## [Problem description]
Reproduce each of the following entries verbatim.
-----
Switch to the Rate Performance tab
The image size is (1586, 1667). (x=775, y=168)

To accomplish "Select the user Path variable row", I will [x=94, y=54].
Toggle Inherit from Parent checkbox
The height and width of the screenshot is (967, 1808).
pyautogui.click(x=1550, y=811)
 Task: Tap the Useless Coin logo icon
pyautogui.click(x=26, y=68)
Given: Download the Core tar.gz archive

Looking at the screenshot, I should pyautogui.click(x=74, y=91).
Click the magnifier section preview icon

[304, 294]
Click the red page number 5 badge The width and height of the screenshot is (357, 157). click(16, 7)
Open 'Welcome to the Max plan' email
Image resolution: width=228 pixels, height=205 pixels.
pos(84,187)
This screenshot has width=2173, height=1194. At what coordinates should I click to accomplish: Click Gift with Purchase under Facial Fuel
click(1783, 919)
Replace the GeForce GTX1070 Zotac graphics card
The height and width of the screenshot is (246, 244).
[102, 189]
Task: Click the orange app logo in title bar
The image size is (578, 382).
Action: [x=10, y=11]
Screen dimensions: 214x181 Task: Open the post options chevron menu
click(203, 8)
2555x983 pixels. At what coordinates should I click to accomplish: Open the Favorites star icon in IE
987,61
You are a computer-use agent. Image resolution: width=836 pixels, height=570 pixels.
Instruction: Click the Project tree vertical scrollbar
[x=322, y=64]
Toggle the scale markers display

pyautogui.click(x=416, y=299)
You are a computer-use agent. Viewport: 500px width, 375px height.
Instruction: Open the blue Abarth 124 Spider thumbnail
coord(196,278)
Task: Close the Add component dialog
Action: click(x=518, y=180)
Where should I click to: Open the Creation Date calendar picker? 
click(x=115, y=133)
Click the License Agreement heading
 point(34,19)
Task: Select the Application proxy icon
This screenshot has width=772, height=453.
-----
## [Answer to this task]
Switch to the Rate Performance tab
The image size is (1586, 1667). (x=775, y=168)

To accomplish "Select the user Path variable row", I will [x=94, y=54].
Toggle Inherit from Parent checkbox
The height and width of the screenshot is (967, 1808).
pyautogui.click(x=1550, y=811)
 Task: Tap the Useless Coin logo icon
pyautogui.click(x=26, y=68)
Given: Download the Core tar.gz archive

Looking at the screenshot, I should pyautogui.click(x=74, y=91).
Click the magnifier section preview icon

[304, 294]
Click the red page number 5 badge The width and height of the screenshot is (357, 157). click(16, 7)
Open 'Welcome to the Max plan' email
Image resolution: width=228 pixels, height=205 pixels.
pos(84,187)
This screenshot has width=2173, height=1194. At what coordinates should I click to accomplish: Click Gift with Purchase under Facial Fuel
click(1783, 919)
Replace the GeForce GTX1070 Zotac graphics card
The height and width of the screenshot is (246, 244).
[102, 189]
Task: Click the orange app logo in title bar
The image size is (578, 382).
Action: [x=10, y=11]
Screen dimensions: 214x181 Task: Open the post options chevron menu
click(203, 8)
2555x983 pixels. At what coordinates should I click to accomplish: Open the Favorites star icon in IE
987,61
You are a computer-use agent. Image resolution: width=836 pixels, height=570 pixels.
Instruction: Click the Project tree vertical scrollbar
[x=322, y=64]
Toggle the scale markers display

pyautogui.click(x=416, y=299)
You are a computer-use agent. Viewport: 500px width, 375px height.
Instruction: Open the blue Abarth 124 Spider thumbnail
coord(196,278)
Task: Close the Add component dialog
Action: click(x=518, y=180)
Where should I click to: Open the Creation Date calendar picker? 
click(x=115, y=133)
Click the License Agreement heading
 point(34,19)
Task: Select the Application proxy icon
This screenshot has width=772, height=453.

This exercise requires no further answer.